■ AIM OF THE TASK
Return exactly the span of lines in the following data that opens with the line containing "Screen dimensions: 1087x538" and closes with the line containing "Given: Click the RDS Instance field label". Include nothing else.

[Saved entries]
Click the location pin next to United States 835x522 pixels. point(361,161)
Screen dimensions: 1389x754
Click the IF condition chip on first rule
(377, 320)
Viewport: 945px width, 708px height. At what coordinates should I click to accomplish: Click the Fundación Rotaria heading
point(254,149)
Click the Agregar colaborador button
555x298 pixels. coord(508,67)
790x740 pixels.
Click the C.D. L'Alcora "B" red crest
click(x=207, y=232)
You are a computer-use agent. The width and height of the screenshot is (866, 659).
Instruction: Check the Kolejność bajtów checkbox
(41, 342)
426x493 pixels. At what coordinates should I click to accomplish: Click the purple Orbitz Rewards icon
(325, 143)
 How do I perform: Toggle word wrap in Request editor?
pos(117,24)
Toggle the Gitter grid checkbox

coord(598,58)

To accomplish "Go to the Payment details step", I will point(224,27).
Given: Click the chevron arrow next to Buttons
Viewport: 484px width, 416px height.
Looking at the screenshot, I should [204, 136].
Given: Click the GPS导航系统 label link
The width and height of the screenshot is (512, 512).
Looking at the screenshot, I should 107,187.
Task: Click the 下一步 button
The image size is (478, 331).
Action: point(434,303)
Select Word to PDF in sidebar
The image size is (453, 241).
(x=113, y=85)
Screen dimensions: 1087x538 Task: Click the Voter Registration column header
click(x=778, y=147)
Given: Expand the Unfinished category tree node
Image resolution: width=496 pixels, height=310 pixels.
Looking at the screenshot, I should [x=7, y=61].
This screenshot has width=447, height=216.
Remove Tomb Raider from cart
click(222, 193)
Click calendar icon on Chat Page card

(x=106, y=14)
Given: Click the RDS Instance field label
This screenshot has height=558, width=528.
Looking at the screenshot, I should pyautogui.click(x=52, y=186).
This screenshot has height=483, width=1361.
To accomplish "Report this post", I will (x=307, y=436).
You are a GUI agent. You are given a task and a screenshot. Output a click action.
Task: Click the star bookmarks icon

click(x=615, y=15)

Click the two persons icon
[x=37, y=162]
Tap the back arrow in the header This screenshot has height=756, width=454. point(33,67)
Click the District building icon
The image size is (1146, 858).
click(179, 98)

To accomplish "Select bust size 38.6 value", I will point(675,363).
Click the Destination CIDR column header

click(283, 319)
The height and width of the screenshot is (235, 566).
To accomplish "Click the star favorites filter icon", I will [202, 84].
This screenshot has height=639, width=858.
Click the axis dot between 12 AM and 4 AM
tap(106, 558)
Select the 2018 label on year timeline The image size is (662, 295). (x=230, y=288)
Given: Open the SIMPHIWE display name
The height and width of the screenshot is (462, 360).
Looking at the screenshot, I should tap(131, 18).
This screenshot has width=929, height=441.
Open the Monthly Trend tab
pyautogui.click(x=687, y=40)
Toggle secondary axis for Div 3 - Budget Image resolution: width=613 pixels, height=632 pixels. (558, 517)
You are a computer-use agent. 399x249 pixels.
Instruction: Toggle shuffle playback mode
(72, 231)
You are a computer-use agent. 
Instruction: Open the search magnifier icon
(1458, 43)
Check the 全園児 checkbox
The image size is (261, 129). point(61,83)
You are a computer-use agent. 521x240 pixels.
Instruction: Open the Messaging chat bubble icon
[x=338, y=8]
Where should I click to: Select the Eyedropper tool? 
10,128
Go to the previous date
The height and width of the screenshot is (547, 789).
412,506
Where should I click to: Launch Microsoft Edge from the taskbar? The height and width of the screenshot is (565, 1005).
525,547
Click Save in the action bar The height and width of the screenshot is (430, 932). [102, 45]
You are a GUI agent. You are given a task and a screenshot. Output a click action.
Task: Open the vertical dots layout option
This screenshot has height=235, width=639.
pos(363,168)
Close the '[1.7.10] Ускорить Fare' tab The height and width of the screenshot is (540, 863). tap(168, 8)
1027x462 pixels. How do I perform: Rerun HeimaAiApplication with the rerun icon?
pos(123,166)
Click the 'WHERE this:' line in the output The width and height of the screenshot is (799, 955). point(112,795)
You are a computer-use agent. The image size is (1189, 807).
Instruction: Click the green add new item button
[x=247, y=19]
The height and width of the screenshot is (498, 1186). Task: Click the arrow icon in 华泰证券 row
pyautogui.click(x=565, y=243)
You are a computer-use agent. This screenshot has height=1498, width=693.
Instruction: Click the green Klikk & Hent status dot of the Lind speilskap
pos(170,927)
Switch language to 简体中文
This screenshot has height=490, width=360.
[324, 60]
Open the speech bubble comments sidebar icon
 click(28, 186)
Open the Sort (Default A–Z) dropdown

■ EXERCISE RESPONSE
Screen dimensions: 1087x538 Task: Click the Voter Registration column header
click(x=778, y=147)
Given: Expand the Unfinished category tree node
Image resolution: width=496 pixels, height=310 pixels.
Looking at the screenshot, I should [x=7, y=61].
This screenshot has width=447, height=216.
Remove Tomb Raider from cart
click(222, 193)
Click calendar icon on Chat Page card

(x=106, y=14)
Given: Click the RDS Instance field label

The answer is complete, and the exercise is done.